- **EXERCISES**
1) Rewrite the paragraph of the text that begins "WHEREAS, following completion of the 1999 Repurchases" in one shorter sentence, keeping its main facts.
2) List every defined term that the text introduces in quotation marks and parentheses.
3) According to the text, what date does the Third Amended and Restated Limited Waiver Agreement carry?

- **TEXT**
_ _ _ _ _

WHEREAS, in order to preclude the 1999 Repurchases from resulting in
the Shareholder owing a percentage of the Company's Common Stock that would
result in a Shareholder Event, the Company and the Shareholder executed and
delivered that certain Second Amended and Restated Limited Waiver Agreement
dated as of March 29, 1999 (the "Second Amended Waiver Agreement").
WHEREAS, following completion of the 1999 Repurchases, the Company and
the Shareholder mutually agreed that it was in the best interest of each of the
Company and the Shareholder that the Company effect a certain 2000 Stock
Repurchase Plan (the "2000 Plan") pursuant to the terms of which the Company
from time to time repurchased shares of the Company Common Stock up to an
aggregate of $5.0 million (the "2000 Repurchases");
WHEREAS, in order to preclude the 2000 Repurchases from resulting in
the Shareholder owning a percentage of the Company's Common Stock that would
result in a Shareholder Event, the Company and the Shareholder executed and
delivered that certain Third Amended and Restated Limited Waiver Agreement dated
as of December 15, 1999 (the "Third Amended Waiver Agreement");
WHEREAS, the Company and the Shareholder have mutually agreed that it
is in the best interest of each of the Company and the Shareholder that the
Company effect certain additional stock repurchases and implement a 0000 Xxxxx
Xxxxxxxxxx Plan (collectively, the "2001 Plan") pursuant to which the Company
will from time to time during operation of the 2001 Plan the repurchase an
additional amount of the Company's Common Stock not to exceed $6.8 million (the
"2001 Repurchases"); and
WHEREAS, in order to preclude the 2001 Repurchases from resulting in
the Shareholder owning a percentage of the Company's Common Stock that would
result in a Shareholder Event, the Company and the Shareholder have mutually
agreed that it is in the best interest of each of the Company and the
Shareholder to amend and restate the terms of the Third Amended Waiver
Agreement, expressly to effect the 2001 Repurchases;
NOW, THEREFORE, in order to facilitate the 0000 Xxxxxxxxxxx pursuant to
the 2001 Plan and simultaneously to preclude the occurrence of the Shareholder
Event, the Company and the Shareholder, in consideration of the mutual covenants
and agreements herein contained, do hereby agree as follows:
1. CERTAIN DEFINITIONS.

_ _ _ _ _

- **DATA SHOWN**
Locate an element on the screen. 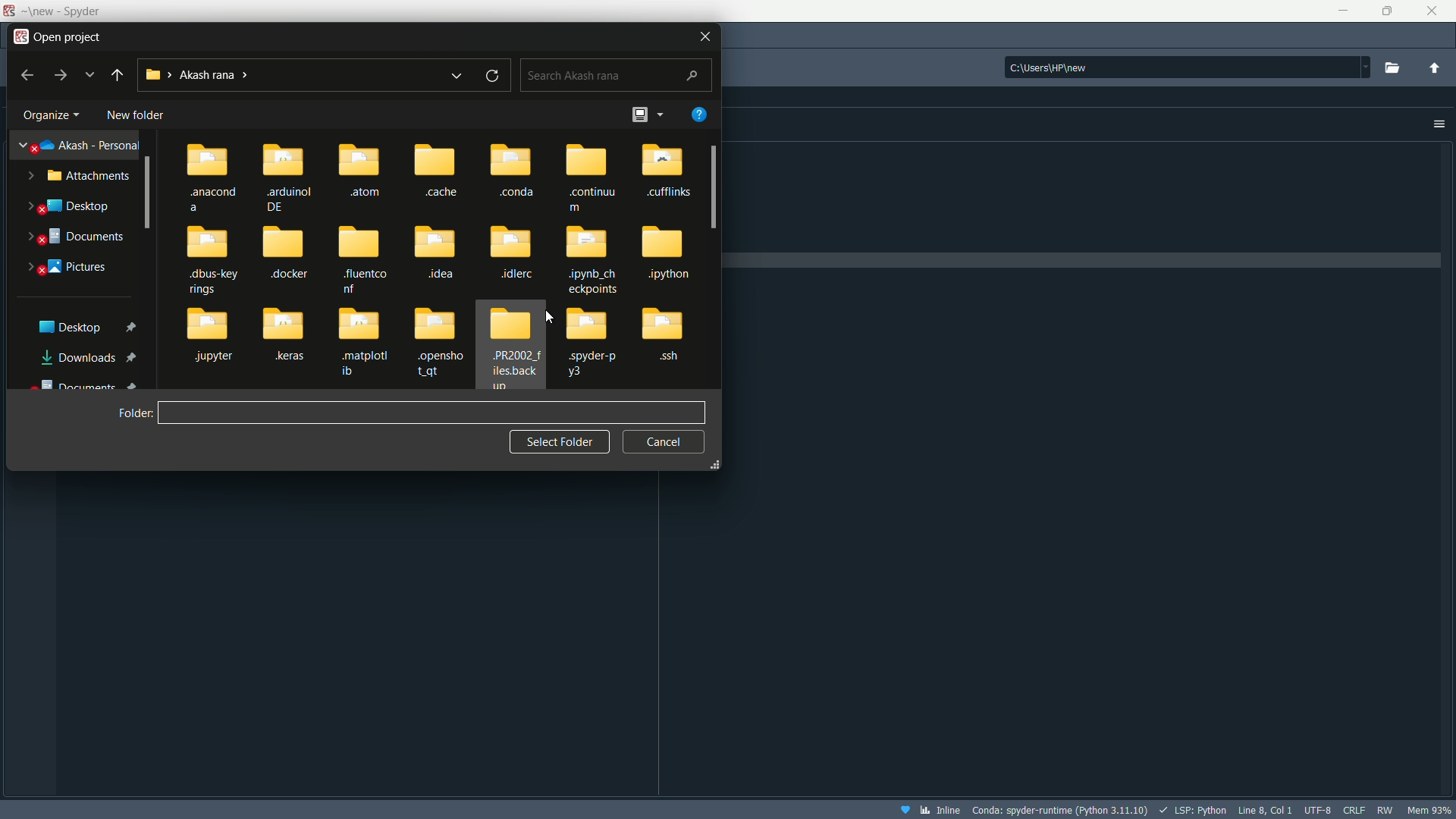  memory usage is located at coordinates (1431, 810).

_ _ _ _ _

- **EXPECTED RESPONSES**
1) After the 1999 Repurchases were completed, the Company and the Shareholder agreed that it was in both parties' best interest for the Company to carry out a 2000 Stock Repurchase Plan (the "2000 Plan"), under which the Company repurchased shares of its Common Stock from time to time up to a total of $5.0 million (the "2000 Repurchases").

2)
- "Second Amended Waiver Agreement"
- "2000 Plan"
- "2000 Repurchases"
- "Third Amended Waiver Agreement"
- "2001 Plan"
- "2001 Repurchases"

3) December 15, 1999.